=== Section Start ===

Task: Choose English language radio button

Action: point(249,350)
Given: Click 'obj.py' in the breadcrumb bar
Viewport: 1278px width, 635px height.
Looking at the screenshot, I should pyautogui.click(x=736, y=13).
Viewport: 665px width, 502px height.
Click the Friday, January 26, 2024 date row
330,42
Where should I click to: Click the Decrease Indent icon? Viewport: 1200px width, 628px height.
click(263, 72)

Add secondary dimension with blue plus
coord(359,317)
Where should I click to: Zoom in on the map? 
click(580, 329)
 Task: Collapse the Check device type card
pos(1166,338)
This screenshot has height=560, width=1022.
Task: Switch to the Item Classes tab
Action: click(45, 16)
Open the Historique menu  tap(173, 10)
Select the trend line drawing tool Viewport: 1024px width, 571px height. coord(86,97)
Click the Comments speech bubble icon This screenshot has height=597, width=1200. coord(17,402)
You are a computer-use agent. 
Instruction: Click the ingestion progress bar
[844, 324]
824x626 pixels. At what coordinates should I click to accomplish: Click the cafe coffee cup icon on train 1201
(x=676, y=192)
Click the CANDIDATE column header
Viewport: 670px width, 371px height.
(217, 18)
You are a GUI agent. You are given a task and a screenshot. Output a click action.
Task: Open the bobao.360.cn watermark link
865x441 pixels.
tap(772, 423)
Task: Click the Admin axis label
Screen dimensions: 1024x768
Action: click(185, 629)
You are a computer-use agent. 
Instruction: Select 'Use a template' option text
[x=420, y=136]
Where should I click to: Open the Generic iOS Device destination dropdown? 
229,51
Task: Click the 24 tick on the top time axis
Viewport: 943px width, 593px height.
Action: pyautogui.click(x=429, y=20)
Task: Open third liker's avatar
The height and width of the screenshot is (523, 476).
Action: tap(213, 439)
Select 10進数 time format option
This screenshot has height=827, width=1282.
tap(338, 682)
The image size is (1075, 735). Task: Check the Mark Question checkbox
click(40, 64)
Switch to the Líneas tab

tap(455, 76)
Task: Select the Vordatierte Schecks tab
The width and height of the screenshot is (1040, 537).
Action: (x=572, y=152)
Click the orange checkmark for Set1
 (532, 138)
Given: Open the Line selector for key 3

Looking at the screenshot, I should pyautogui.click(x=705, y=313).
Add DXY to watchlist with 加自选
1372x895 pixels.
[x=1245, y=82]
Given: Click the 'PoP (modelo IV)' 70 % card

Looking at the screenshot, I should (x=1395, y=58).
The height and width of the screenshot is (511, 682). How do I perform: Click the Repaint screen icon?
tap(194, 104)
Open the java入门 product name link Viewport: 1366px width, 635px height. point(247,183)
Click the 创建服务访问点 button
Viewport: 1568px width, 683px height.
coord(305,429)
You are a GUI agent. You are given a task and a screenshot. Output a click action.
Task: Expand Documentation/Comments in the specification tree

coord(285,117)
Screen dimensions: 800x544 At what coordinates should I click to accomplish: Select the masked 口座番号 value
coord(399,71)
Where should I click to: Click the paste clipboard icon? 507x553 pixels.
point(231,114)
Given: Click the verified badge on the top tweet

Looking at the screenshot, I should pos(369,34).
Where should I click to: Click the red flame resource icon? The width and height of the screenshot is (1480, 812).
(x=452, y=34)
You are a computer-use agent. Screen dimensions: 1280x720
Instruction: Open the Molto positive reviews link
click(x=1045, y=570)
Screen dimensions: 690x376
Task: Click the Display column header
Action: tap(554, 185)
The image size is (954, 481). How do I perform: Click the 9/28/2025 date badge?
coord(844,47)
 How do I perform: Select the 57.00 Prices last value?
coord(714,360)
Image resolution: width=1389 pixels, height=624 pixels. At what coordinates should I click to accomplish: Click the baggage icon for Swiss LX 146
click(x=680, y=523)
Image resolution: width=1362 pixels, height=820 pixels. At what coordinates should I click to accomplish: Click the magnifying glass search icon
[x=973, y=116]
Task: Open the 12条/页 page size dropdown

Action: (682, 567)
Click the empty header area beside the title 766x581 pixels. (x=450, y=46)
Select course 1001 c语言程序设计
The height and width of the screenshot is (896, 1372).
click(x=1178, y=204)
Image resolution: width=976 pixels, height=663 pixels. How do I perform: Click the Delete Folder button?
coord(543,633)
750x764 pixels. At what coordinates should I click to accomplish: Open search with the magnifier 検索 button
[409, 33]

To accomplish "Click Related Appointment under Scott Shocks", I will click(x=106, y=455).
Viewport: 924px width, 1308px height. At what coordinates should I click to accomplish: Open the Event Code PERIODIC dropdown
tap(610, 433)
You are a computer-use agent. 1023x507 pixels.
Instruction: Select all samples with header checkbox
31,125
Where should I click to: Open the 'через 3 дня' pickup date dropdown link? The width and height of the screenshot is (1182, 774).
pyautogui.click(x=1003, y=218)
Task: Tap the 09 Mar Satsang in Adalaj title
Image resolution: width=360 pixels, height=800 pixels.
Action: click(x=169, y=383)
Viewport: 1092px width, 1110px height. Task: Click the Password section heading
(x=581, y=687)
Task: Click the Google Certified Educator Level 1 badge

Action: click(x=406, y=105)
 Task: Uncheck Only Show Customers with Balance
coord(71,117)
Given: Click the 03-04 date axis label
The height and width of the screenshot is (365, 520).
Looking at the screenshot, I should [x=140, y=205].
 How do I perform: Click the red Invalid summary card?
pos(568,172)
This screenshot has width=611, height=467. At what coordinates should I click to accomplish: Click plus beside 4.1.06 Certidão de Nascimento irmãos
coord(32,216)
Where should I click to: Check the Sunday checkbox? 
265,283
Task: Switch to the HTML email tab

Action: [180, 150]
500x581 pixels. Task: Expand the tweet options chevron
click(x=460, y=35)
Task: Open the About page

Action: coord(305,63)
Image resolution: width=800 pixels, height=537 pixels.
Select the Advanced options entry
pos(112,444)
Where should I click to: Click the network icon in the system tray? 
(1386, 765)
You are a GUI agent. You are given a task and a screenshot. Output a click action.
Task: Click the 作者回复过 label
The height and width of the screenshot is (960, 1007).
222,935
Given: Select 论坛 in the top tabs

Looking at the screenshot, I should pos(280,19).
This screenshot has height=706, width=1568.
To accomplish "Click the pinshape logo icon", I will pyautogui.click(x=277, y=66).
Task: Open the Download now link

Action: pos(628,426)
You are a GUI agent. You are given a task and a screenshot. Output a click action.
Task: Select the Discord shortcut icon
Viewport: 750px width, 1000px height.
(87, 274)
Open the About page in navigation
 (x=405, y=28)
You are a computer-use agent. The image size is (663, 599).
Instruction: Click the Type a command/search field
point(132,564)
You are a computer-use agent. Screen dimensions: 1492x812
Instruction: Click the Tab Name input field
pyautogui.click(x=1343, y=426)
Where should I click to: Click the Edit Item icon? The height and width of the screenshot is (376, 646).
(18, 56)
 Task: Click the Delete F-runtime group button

=== Section End ===

# WHAT THE EXERCISE ASKS
The answer should be an exact copy of the lines from the one containing "Task: Open the Download now link" through the last line of the entries, both included.

# TASK OUTPUT
Task: Open the Download now link

Action: pos(628,426)
You are a GUI agent. You are given a task and a screenshot. Output a click action.
Task: Select the Discord shortcut icon
Viewport: 750px width, 1000px height.
(87, 274)
Open the About page in navigation
 (x=405, y=28)
You are a computer-use agent. The image size is (663, 599).
Instruction: Click the Type a command/search field
point(132,564)
You are a computer-use agent. Screen dimensions: 1492x812
Instruction: Click the Tab Name input field
pyautogui.click(x=1343, y=426)
Where should I click to: Click the Edit Item icon? The height and width of the screenshot is (376, 646).
(18, 56)
 Task: Click the Delete F-runtime group button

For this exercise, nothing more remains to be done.